Like A River Glorious (Quick Thoughts on a Hymn)
Frances Ridley Havergal (1836-1879) is sometimes called “England’s Consecration Poet” A voluminous writer, both of devotional prose and poetry, she was a godly woman whose pen became the means of effective ministry for the Lord. Says a contemporary, “Simply and sweetly she sang the love of God and His way of salvation….The burden of her writings is a free and full salvation, through the Redeemer’s merits, for every sinner who will receive it.” In 1874 she produced a hymn she called “Perfect Peace.” As with many of our hymns, it now takes the opening phrase as its title.
The song begins, “Like a river glorious / Is God’s perfect peace, / Over all victorious / In its bright increase; / Perfect, yet it floweth / Fuller every day, / Perfect, yet it groweth / Deeper all the way.” Then, the stately dignity of the tune carries the singer into the confident testimony of a refrain that applies the image more directly to the experience of the child of God: “Stayed upon Jehovah, / Hearts are fully blest; / Finding as He promised, / Perfect peace and rest.”

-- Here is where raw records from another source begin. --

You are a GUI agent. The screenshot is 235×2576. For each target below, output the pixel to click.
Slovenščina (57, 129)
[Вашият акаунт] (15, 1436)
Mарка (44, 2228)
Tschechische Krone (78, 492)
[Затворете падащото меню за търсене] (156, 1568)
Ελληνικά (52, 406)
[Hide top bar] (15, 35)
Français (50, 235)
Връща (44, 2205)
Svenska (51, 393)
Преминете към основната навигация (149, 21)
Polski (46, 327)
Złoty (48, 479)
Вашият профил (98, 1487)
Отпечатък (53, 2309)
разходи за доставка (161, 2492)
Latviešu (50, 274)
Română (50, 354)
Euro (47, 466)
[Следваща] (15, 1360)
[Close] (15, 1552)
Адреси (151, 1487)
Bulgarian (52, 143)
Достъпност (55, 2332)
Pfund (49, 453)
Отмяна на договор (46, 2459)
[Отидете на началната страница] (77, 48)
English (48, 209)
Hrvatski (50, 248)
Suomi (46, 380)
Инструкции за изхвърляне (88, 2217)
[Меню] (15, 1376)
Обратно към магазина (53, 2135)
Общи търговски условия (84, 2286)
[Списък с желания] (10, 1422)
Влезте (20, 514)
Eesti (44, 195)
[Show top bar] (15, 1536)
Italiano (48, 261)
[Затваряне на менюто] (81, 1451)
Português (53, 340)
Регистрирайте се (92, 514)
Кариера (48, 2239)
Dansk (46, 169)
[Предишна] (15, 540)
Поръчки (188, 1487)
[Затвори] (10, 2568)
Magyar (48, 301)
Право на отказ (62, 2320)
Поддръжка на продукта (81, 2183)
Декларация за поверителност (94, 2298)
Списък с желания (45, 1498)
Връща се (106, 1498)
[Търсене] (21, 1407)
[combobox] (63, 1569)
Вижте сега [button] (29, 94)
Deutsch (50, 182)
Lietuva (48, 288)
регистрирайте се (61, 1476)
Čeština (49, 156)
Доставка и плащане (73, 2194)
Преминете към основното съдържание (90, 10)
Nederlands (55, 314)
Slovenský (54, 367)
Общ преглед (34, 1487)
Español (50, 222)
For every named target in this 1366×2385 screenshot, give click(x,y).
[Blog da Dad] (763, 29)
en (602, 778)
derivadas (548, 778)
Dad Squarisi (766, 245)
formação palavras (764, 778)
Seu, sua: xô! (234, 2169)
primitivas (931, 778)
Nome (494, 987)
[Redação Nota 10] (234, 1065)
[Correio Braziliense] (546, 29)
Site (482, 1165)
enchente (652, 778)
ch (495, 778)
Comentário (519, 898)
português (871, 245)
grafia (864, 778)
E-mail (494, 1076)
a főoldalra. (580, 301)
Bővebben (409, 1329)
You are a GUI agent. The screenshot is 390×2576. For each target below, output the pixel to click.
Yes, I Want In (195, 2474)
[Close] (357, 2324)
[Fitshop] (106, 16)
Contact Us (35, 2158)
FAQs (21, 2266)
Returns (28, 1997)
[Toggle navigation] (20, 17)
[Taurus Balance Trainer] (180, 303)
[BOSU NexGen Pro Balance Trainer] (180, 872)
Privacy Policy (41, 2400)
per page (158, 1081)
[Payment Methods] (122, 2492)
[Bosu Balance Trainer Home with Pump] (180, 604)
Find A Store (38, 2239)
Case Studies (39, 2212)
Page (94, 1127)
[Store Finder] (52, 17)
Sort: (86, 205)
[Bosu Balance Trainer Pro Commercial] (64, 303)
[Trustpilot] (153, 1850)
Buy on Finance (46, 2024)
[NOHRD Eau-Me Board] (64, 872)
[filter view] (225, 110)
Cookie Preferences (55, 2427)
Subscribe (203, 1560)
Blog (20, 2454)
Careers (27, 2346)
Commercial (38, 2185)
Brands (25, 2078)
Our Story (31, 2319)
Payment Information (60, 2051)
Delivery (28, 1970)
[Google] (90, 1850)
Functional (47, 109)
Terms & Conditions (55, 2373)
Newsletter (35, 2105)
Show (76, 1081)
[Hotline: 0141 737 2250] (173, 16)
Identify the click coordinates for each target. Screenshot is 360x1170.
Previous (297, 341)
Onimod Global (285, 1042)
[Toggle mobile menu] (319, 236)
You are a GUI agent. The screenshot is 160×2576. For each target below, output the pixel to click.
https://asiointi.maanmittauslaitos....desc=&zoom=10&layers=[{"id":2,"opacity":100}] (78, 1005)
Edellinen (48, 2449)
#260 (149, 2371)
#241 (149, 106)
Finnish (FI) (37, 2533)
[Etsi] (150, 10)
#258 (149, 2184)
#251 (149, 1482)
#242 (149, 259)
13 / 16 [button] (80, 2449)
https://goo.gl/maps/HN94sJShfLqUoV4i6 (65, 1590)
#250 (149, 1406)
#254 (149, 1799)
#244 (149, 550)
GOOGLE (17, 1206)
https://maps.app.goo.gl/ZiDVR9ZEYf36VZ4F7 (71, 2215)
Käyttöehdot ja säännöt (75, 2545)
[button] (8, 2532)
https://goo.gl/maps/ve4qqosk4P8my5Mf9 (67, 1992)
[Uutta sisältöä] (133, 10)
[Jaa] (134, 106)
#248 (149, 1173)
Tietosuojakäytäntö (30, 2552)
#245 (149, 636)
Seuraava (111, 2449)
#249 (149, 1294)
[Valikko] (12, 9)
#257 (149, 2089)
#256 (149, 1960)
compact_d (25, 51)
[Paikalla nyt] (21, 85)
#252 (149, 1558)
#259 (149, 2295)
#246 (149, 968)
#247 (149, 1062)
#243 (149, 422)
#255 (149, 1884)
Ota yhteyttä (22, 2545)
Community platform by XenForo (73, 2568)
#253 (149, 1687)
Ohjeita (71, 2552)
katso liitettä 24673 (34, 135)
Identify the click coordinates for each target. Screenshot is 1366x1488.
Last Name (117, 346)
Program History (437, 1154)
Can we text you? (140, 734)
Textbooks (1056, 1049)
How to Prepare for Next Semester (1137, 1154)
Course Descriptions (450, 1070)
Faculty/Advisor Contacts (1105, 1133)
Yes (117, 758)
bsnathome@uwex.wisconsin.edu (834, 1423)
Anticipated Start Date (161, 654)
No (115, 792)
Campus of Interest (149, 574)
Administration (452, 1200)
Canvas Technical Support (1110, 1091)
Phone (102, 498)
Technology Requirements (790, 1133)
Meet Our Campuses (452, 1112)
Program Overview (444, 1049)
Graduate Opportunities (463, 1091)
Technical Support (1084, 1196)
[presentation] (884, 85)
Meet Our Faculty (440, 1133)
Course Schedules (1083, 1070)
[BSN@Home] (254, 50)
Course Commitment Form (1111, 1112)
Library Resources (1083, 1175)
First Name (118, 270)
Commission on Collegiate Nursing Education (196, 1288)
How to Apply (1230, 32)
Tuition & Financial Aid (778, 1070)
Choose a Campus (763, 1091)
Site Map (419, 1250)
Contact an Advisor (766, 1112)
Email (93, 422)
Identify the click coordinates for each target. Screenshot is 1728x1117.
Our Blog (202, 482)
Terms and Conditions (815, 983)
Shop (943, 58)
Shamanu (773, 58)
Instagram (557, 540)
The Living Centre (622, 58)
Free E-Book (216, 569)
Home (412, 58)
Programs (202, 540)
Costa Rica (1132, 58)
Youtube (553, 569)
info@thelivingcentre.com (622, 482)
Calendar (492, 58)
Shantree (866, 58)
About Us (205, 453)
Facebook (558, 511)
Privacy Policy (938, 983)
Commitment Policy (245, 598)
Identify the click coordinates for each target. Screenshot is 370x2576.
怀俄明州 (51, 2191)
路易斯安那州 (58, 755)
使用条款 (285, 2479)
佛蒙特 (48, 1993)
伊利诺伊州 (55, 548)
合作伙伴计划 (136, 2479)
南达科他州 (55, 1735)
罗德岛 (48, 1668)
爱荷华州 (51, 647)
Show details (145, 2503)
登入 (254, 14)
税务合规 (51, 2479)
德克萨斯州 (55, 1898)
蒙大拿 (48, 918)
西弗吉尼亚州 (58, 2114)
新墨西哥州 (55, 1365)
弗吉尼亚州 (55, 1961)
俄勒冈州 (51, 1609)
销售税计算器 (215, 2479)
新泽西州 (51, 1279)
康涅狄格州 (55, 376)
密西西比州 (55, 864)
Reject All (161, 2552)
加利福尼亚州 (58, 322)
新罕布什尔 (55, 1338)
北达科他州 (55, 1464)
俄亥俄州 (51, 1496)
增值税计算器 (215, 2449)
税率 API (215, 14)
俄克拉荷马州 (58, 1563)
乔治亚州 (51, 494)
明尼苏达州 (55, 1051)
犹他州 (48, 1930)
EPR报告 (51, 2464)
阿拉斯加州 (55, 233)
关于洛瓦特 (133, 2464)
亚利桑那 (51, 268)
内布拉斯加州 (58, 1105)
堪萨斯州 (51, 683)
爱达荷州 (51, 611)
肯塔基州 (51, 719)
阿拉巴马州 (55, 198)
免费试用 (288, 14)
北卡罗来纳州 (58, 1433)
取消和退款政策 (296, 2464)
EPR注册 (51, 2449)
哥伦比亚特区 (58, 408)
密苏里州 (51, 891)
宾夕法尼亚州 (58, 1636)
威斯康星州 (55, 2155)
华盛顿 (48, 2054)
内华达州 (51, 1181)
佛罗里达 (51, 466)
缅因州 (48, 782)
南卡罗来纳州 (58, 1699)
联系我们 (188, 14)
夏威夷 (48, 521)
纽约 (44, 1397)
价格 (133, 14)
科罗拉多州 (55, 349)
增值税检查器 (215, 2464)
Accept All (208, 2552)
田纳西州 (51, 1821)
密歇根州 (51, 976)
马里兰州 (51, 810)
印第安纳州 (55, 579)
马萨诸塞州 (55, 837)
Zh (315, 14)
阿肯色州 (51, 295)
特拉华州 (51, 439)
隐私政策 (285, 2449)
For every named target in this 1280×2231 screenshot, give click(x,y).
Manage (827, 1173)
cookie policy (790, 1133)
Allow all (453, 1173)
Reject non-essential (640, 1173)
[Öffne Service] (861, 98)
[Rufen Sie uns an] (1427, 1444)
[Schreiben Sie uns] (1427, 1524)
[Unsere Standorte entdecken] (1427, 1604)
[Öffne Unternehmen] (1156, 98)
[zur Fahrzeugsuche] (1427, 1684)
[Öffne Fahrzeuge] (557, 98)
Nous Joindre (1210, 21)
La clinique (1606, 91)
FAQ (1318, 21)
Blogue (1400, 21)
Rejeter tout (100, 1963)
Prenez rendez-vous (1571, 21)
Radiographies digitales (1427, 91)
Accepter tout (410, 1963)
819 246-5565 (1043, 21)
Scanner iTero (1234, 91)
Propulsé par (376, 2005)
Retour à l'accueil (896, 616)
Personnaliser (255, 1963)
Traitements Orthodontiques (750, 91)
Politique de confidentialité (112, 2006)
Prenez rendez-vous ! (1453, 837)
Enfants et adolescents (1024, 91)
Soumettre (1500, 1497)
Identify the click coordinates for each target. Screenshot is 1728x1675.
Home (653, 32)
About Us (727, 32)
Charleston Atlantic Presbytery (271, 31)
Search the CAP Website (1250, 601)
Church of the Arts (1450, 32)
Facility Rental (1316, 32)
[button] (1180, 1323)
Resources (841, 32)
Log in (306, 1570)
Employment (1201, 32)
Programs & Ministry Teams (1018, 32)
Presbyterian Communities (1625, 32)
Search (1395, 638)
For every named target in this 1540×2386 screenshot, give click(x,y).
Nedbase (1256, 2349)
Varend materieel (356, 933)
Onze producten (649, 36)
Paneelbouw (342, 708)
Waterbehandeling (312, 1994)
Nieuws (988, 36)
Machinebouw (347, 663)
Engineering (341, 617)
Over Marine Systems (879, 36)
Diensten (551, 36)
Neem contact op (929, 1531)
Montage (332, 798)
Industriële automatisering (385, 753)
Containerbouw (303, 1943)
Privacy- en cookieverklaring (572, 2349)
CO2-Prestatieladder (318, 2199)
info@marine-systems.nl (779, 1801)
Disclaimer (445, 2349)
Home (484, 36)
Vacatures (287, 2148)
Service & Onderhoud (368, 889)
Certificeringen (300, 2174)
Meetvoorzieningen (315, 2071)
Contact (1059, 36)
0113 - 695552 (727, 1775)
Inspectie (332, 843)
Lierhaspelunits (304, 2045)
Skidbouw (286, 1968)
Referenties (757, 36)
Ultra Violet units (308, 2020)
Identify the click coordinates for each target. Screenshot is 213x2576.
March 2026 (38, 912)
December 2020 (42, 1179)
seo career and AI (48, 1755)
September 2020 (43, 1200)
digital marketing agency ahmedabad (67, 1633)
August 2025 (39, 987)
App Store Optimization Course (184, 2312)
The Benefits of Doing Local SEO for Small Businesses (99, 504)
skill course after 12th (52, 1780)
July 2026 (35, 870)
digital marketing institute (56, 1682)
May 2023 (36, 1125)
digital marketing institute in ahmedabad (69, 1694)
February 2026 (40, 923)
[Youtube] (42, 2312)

The prophet Isaiah speaks to the Lord in a similar vein, saying, “You will keep him in perfect peace, whose mind is stayed on You, because he trusts in You” (Isa. 26:3). To express the richness of God’s gift, “perfect peace” is, in the original Hebrew, shalom shalom–peace peace, a peaceful peace. And the word Isaiah uses connotes such ideas as wholeness and soundness, safety and security, tranquility and contentment. The Amplified Bible enriches our understanding of the prophet’s words, with: “You will guard him and keep him in perfect and constant peace whose mind [both its inclination and its character] is stayed on You, because he commits himself to You, leans on You, and hopes confidently in You.”